What makes this research different from the usual “eat less of the thing you like” advice is that it doesn’t ask you to change your behavior. It changes the fry itself. You still get the golden exterior, the soft interior, the satisfying crunch. The potato just absorbs less oil on its way to your plate.
Why Fast Food Chains Should Be Paying Attention
This isn’t a home cooking hack. The specialized microwave fryer used in the study isn’t something you’ll find at Target. This is industrial food science, aimed at the factories and chains that produce billions of servings of French fries every year.
Think about the scale. McDonald’s alone serves around 9 million pounds of fries per day worldwide. Even a modest reduction in oil absorption across that volume translates to an enormous amount of fat removed from the collective human diet. It also means lower oil costs for manufacturers, since the potatoes absorb less of it.
The food industry has been chasing “healthier fries” for decades. Air fryers became a consumer sensation precisely because people wanted to believe they could have fries without the guilt. But ask anyone who’s compared an air-fried potato to a proper deep-fried one, and they’ll tell you the truth: it’s not the same. The crunch is different. The flavor is thinner. Something essential is missing.
Microwave-assisted frying might be the first method that actually threads the needle. You keep the oil. You keep the frying. You just make the physics work in your favor.
The Bigger Picture: Food Science Is Quietly Wild
The second paper from Takhar’s team carries one of the most gloriously academic titles ever written: “Predicting the quality changes during microwave frying of food biopolymers by solving the hybrid mixture theory-based unsaturated transport, and electromagnetics equations.” That’s not a sentence. That’s a weapon.
But it points to something fascinating about food science as a field. These researchers are applying the same level of mathematical modeling you’d expect in aerospace engineering or materials science, but to potatoes. They’re solving electromagnetic equations to predict how oil moves through a fry. It’s the kind of absurd, beautiful intersection of high-level physics and everyday life that makes science worth caring about.

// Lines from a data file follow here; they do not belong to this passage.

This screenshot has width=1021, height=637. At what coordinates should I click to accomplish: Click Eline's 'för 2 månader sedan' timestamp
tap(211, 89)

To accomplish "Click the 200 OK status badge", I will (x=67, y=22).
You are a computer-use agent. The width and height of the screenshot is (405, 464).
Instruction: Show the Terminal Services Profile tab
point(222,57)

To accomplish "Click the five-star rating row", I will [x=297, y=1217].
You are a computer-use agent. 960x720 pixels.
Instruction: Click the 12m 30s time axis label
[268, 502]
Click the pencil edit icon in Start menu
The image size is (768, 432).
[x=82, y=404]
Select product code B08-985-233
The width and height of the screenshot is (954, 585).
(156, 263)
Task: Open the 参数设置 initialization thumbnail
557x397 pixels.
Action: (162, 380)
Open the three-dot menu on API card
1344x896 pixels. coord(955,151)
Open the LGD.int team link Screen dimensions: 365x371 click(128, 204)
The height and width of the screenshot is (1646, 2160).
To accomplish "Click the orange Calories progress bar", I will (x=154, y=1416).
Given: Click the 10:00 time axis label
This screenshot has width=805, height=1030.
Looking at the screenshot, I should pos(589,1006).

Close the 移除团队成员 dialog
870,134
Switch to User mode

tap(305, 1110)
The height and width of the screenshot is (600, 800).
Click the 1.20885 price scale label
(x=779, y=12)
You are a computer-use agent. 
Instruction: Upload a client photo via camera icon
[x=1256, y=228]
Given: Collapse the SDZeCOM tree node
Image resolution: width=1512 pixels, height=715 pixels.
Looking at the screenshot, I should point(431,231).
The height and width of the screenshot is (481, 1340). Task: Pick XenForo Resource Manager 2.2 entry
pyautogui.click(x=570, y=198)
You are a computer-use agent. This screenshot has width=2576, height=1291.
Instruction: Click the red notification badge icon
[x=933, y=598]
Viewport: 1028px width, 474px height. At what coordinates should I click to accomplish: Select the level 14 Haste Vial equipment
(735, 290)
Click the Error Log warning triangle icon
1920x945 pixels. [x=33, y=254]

We live in an era where the internet is drowning in nostalgia for simpler times, but the actual world keeps getting weirder and more interesting. Someone is using quantum electromagnetics to improve your lunch. A doctoral student’s entire career is built on frying potatoes better. And the paper that could change the global French fry industry reads like it was written in an alien language.
That’s not a complaint. That’s the appeal. The best science stories are the ones that sound ridiculous until you realize they matter. Like discovering that parasites make for compelling horror, the French fry papers reveal something fascinating hiding in plain sight: the physics of your dinner are more complex than you ever imagined.
When Will You Actually Eat a Better Fry?
Not tomorrow. The technology needs to scale, and food manufacturers need to integrate microwave components into their existing frying lines. That’s an engineering challenge, not a science one. The science is done. The proof of concept works.
But within a few years, you might order fries from a chain and notice they taste exactly the same as always, maybe even a little crispier. And you won’t know that somewhere behind the scenes, microwaves are fighting against negative pressure inside each potato, pushing oil out so you absorb less of it.
You won’t notice the difference. That’s the whole point.